Generally speaking, the role of a solicitor retained by a purchaser of a residential home is to ensure that the client receives a good and marketable title to the real estate in fee simple.

The exact details of the retainer may be qualified by the terms of the contractual agreement entered into between the vendor and the purchaser. The details of the retainer may also be qualified by the terms of any written retainer entered into between the solicitor and the client.

The standard form Agreement of Purchase and Sale used in Ontario and prepared by the Ontario Real Estate Association (OREA) deals with title matters in s. 10. Essentially, title matters are matters capable of registration in the provincial land registration system such as transfers, mortgages, restrictions that run with the land, municipal or utility agreements, and easements of any kind.

A careful reading of s. 10 of the OREA agreement will show that there are certain items recognized as non-title items but are treated as if they were title items, namely: work orders, deficiency notices and the ability to obtain fire insurance for the subject property.

The existence of a title matter not permitted by the Agreement of Purchase and Sale, a work order or deficiency notice, or the inability to obtain fire insurance which cannot be rectified or insured against by title insurance will entitle a purchaser to withdraw from the purchase agreement.

Title matters have been understood as matters you can see by conducting a search of the provincial land registration system.
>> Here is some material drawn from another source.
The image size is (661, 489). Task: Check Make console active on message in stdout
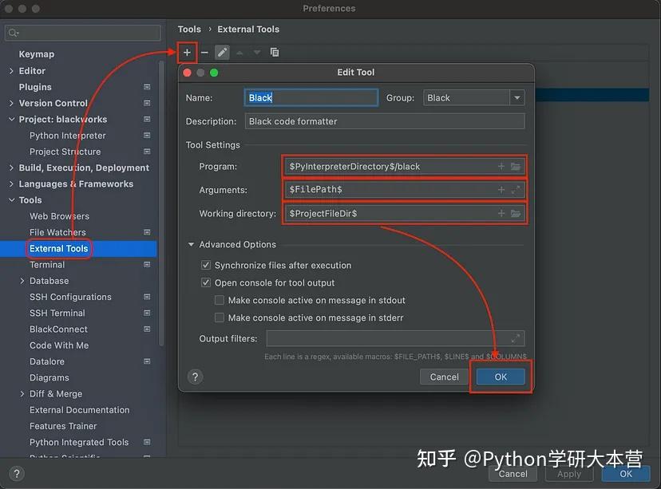click(219, 300)
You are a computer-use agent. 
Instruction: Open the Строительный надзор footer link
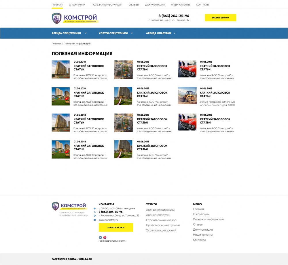pyautogui.click(x=161, y=220)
However, the Ontario Court of Appeal in the matter of MacDonald v. Chicago Title Insurance Company of Canada, 2015 ONCA 842 (CanLII) effectively expanded the concept of title to a matter for which a prudent solicitor cannot search.

For the purpose of this article, the significant finding of the Appeal Court was that the absence of a building permit for prior structural repairs to a dwelling constitutes a title defect entitling a prospective purchaser to withdraw from an agreement of purchase and sale.
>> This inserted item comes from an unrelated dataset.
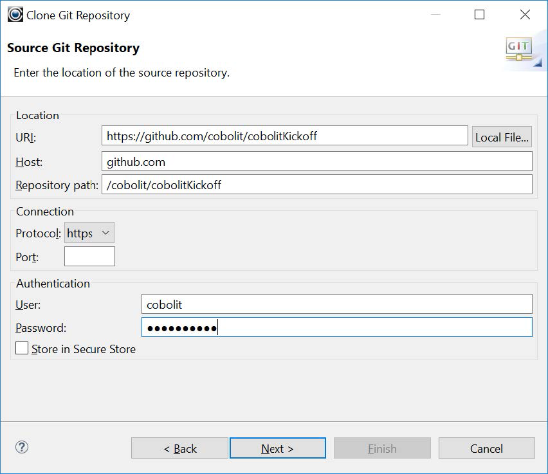
Task: Click the help question mark icon
Action: click(23, 446)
A search of municipal records will not reveal the fact of the work or the absence of a building permit because the municipality does not know of the work. A search of title records will be of no help either.
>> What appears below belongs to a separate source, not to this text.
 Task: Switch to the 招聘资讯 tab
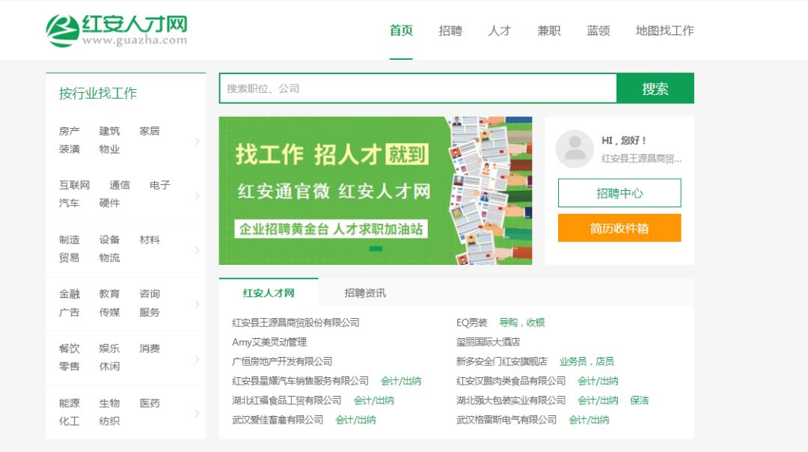pyautogui.click(x=365, y=293)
A solicitor giving a title opinion should qualify his or her opinion by excepting from that opinion the absence of a building permit for any and all prior work performed on the dwelling. In any event the solicitor’s retainer should be qualified to note that no inquiry can be made about prior work performed without a building permit where the matter has not come to the attention of the municipality.

While MacDonald does create problems for a solicitor, in certifying title, it also illustrates why a solicitor should always encourage the client to purchase title insurance. The policy will insure against the cost of remedying the condition created by work done without a building permit.

The case used somewhat convoluted language to establish coverage. The current version of most title policies have a specific section dealing with the situation being discussed, where the municipality has issued an order for the remedying or removal of the structure — provided the condition existed at the policy date, even if unknown to anyone.

The concept of ‘title’ is much broader in a policy of title insurance than it is in the ordinary solicitor’s practice of conveyancing. As illustrated above, a solicitor cannot guarantee his or her client against certain problems affecting the client’s property. Neither can a prudent solicitor always protect a client against financial loss caused by fraudulent documents in the prior chain of title. In both cases, title insurance will provide a purchaser with protection against financial loss; protection that a solicitor’s opinion cannot give.

While title insurance may be almost universally used in the practice of real estate conveyancing, there are many clients who still question the need for such coverage. The Law Society of Upper Canada still requires that a purchaser be given the option to accept a solicitor’s opinion of title or a policy of title insurance. I would argue that there is no justification for a purchase transaction to close without title insurance.